ホームスクールの始め方(手続き編)

ホームスクール開始までの学校・行政とのやり取り

Takahiro Sasaki
Mar 29, 2017 · 23 min read

ここでは日本ではまだまだマイナーな家庭教育、通称「ホームスクール」についても発信しています。今回は我が家のホームスクール開始の記録、第3弾。学校とのやり取り編です。

さて、2016年の夏頃、ホームスクールを本格的に検討し始めた我が家ですが、2017年3月現在で学校には5回行きました。主に校長先生とのお話がメインでした。学校側の基本スタンスはもちろん「学校に来させる」ことと、「虐待などの疑いをチェックする」ことですので、わりかし教育感などについてグイグイ質問もされましたし、学校に来るように説得される感じでした。

あくまで推論ですが、校長先生は教育委員会始め、指導主事などからも色々と助言(?)を得ているらしく私達家庭と、偉い方たちとの板挟みになってたようでしたね…。お忙しい中ありがとうございます。

我が家は、アンチ学校なわけではなく、何よりいざこざするのは面倒。上手くホームスクールをスタートしたいという気持ちもあったので「学校がダメ」といったスタンスではなく、あくまでも一つの選択肢としてホームスクールを選んだんだ、ということを真摯にお話してきました。

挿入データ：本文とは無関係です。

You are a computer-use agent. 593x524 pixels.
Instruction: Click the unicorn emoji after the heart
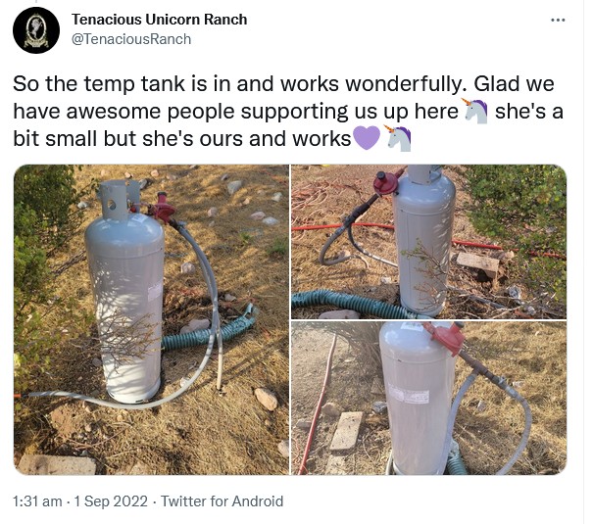pyautogui.click(x=398, y=138)
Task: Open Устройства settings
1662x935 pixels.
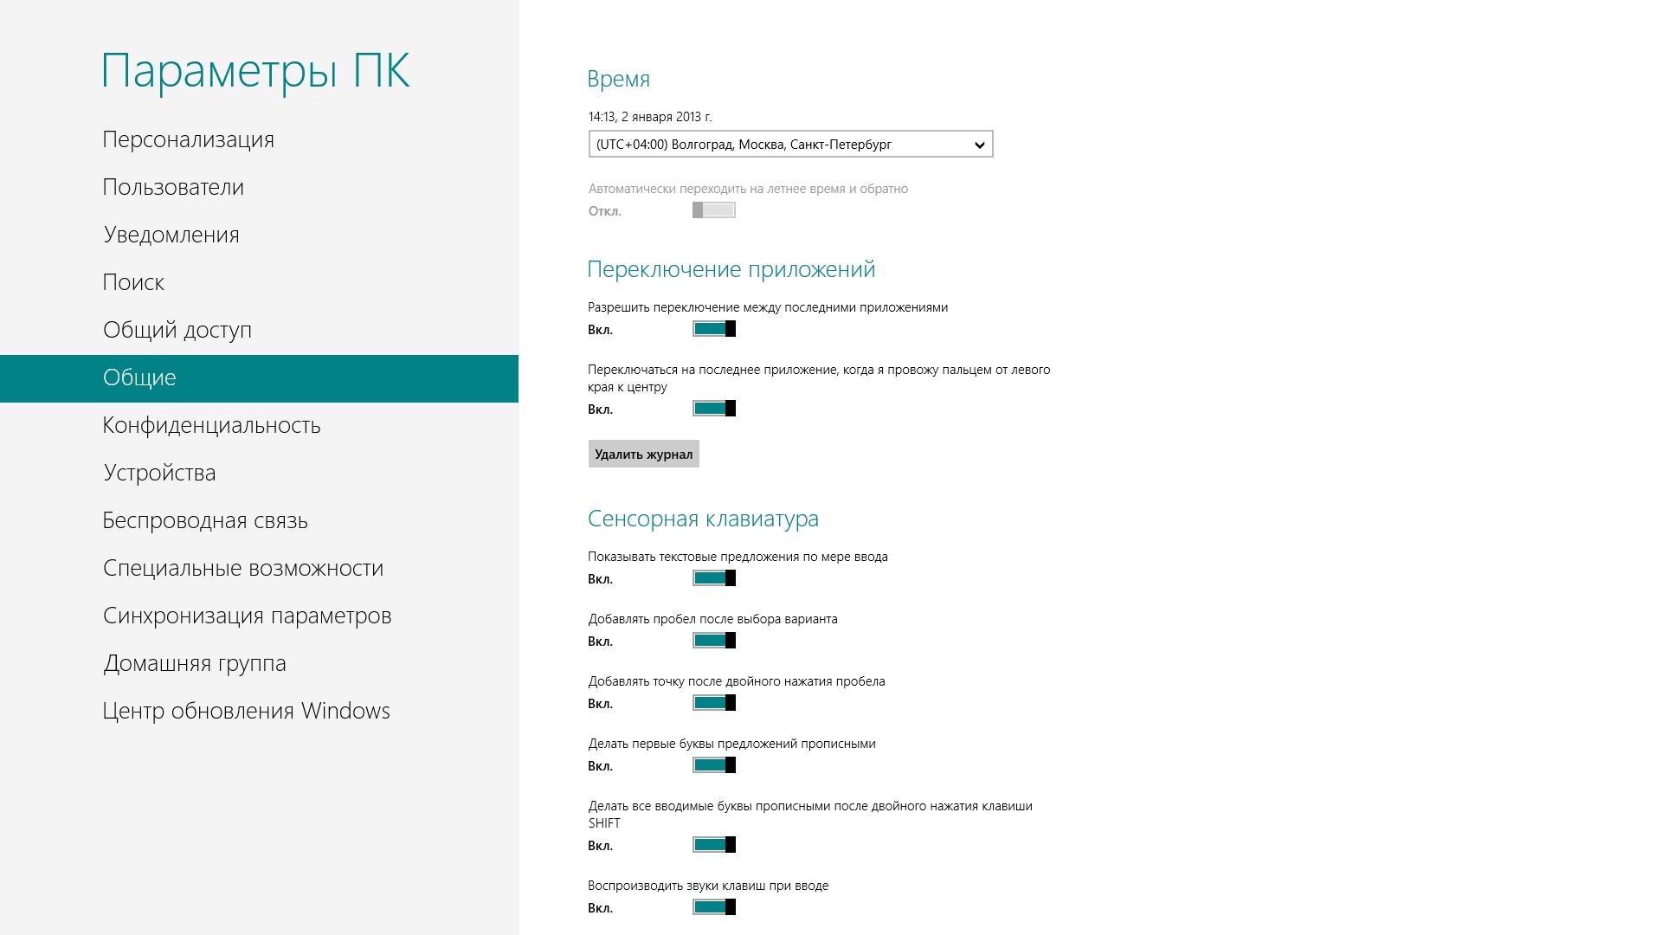Action: [159, 474]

その結果、話もスムーズで特に心配な点もなく、4月から日本でホームスクールを始められることになりました。

1年生に就学する6歳男子、学校には行かずに4月1日からホームスクールを開始します。

今回は、そこまでのやり取りの軌跡と、最終的な決定事項をお伝えしたいと思います。

※なお、以下の情報は2017年3月現在の横浜市のものです。すべての地域・学校で共通することかは定かではないので、ご了承ください。


学校とのやりとり。

流れとしてはこんな感じで今に至ります。

  1. 【2016年 夏ごろ】ホームスクールに決めた。

上記、時系列でコメントを交えながらお伝えしていきますね(^^ )。

※質問や不明点などがありましたら、追記編集もしますのでフェイスブックなどでお気軽にご指摘ください。


1.【2016年 夏ごろ】ホームスクールに決めた。

家族内で議論が進み、ホームスクールで教育を行うことを決めました。そこで問題となってくるのが、学校の法律上の手続き。

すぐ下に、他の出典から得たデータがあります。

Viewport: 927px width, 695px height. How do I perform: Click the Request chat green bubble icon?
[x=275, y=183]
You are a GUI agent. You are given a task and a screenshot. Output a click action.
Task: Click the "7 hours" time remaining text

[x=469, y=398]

教育委員会に電話で問い合わせて見たところ、端的に言えば「正直私達は一般的なことしか言えないので、個別に学校の先生と相談して決めてください」といった対応です。

教育委員会の「就学課」が窓口でした。

「10月頃に就学証明が自宅に届き、これと同時に在籍予定校へ名簿が行く。それ以降に校長と連絡を取るように」と指示もありましたので、「まぁ、10月まで待つか」といった感じになりました。その間、私達も知識が足りないと思い、インターネットや本などでなんとなくリサーチをしつつ時を待ちました。


2.【10月】教育委員会に電話で問い合わせ。

10月手前、「そろそろ小学校の就学通知が来るかな〜」というタイミングで教育委員会に再度電話してみました。

当然ながら違法性があった場合、元も子もありません。

ただここまでに調べた結果、幸か不幸か日本にはホームスクールが制度として「存在しない」ということがわかっていました。
今の日本の法律に「ホームスクールはやっていい」とも「いけません」とも書かれていません。つまり、違法ではありませんし、推奨もされていません。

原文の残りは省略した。